We don’t
commonly think of the home environment as causing post-traumatic stress
disorder. But Sam Shepard’s latest play, Heartless, running at the Signature
theatre explores this theme.
Set in the
Murphy home Heartless distinguishes itself from Shepard’s other plays in the
predominance of women. Each of the five characters suffers trauma and
subsequent symptoms of PTSD. Mother Mabel is wheelchair bound, having jumped or
fallen from a pine tree after being abandoned by her husband. Her older
daughter, Lucy, is tied to her disabled mother. Her younger daughter, thirty
year old Sally, suffers survival guilt for receiving the heart of a murdered
ten–year-old girl twenty years earlier.
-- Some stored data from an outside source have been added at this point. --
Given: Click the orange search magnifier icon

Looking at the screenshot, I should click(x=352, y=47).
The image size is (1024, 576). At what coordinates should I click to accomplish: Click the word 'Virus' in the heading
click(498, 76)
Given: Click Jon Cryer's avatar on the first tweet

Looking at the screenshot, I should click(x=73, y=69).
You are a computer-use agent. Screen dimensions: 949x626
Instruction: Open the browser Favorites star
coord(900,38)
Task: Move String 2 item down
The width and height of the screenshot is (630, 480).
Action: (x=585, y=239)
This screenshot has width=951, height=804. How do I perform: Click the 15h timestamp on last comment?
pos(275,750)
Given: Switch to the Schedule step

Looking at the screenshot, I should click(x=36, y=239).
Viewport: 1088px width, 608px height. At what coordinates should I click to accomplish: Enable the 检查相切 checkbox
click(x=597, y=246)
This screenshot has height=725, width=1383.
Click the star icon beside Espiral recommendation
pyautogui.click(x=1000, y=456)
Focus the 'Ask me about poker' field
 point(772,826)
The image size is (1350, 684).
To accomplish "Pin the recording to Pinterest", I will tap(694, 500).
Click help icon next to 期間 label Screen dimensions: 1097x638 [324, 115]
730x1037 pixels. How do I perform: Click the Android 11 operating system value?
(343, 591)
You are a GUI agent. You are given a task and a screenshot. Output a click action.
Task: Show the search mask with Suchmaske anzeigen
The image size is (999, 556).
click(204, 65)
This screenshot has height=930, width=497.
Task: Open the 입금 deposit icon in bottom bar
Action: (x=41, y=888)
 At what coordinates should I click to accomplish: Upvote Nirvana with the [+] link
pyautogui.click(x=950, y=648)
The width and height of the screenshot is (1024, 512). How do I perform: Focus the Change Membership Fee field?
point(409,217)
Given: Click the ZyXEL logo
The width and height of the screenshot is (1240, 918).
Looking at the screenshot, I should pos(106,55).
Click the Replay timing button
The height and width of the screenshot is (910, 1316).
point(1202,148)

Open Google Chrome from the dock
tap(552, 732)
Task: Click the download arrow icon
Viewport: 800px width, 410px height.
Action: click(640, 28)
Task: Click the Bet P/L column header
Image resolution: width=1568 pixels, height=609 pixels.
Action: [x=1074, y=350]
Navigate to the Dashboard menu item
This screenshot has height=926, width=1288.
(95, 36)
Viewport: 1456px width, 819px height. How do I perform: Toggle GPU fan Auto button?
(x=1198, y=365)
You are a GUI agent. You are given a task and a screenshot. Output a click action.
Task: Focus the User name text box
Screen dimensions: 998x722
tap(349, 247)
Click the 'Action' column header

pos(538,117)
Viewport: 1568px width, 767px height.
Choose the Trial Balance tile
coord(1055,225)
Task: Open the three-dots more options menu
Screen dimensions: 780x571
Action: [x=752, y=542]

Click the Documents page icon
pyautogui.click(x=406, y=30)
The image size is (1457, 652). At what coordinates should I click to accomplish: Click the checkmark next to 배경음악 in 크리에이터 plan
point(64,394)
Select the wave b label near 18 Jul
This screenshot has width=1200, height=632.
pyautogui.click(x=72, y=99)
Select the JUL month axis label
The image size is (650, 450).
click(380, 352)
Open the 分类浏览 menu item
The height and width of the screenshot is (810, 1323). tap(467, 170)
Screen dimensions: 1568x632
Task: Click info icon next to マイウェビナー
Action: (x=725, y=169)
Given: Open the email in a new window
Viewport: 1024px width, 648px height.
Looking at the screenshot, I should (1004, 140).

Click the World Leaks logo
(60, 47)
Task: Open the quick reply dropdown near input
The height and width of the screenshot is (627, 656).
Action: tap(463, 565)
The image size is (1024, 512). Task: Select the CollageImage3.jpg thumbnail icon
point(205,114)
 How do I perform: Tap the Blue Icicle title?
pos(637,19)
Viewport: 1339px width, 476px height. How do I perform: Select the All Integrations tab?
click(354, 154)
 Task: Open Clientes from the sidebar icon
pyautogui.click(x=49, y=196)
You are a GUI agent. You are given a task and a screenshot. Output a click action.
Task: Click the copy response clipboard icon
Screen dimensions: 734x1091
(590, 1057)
Roscoe, a sixty-five year-old ex-marine
and child of the ‘60’s drug culture, has split from his wife of many years is
making a video with Sally. A beautiful mute nurse tending to mother Mabel
relives the murder of the heart donor, which she plays out through horrid
grimaces and blood curdling screams.
(I think that
the nurse is the incarnation of the dead girl, but this detail is open to
interpretation).
Pulitizer
Prize-winning Shepard has approached the topic of PTSD in several of his plays, including Buried Child, and
has acted in movies featuring PTSD (the 2009 movie, The Brothers, that deals
with the aftermath of war and the family). Shepard’s own father, a WWII bomber
pilot and an alcoholic, suffered from symptoms of PTSD and the playwright has
modeled characters after his father in his other plays, including Curse of the
Starving Class (1976). His work
has increased my awareness about the prevalence of post-traumatic stress
disorder. Heart transplants and military service have something in common. The
heart is drastically altered when confronted with death. This anxiety disorder
develops in some people after seeing or living through an event that caused or
threatened serious harm or death. It is characterized by:
Unwanted
memories
Bad dreams
Emotional
numbness
Intense guilt or
worry
Angry outbursts
Feeling “on
Edge”
Avoiding
thoughts and
situations that
bring up the trauma.
Before 1980,
people with PTSD were labeled as “weak” and sometimes discharged from military
service. PTSD, was officially recognized as a disorder in 1980. The Diagnostic Statistical Manual
describes the sufferer as manifesting:
“…deliberate efforts to avoid certain
thoughts, feelings, or conversations about the traumatic event and to avoid
activities, situations, or people who arouse recollections of it.”
Contrary to the
common tendency of the victim to deny the source of pain, the trauma must be
confronted. Anti-depressant medication, especially the serotonin reuptake inhibitors
(SSRIs) have been found helpful in conjunction with talk therapy.
Conclusion:
“Homelessness is the primary existential condition in Mr. Shepard’s universe,
even when you’re at home,” Ben Brantley writes (“All the Discomforts of Home,” New York Times, August 28,
2012). In the final analysis I think it’s fair to say that home is an internal
psychological state. Home lies in the heart. In Shepard’s Heartless, no one is
at home; everyone is rootless. Shepard continues to search and question and I
think, asks us to do the same. The theme is especially relevant now, the
eleventh anniversary of 9/11.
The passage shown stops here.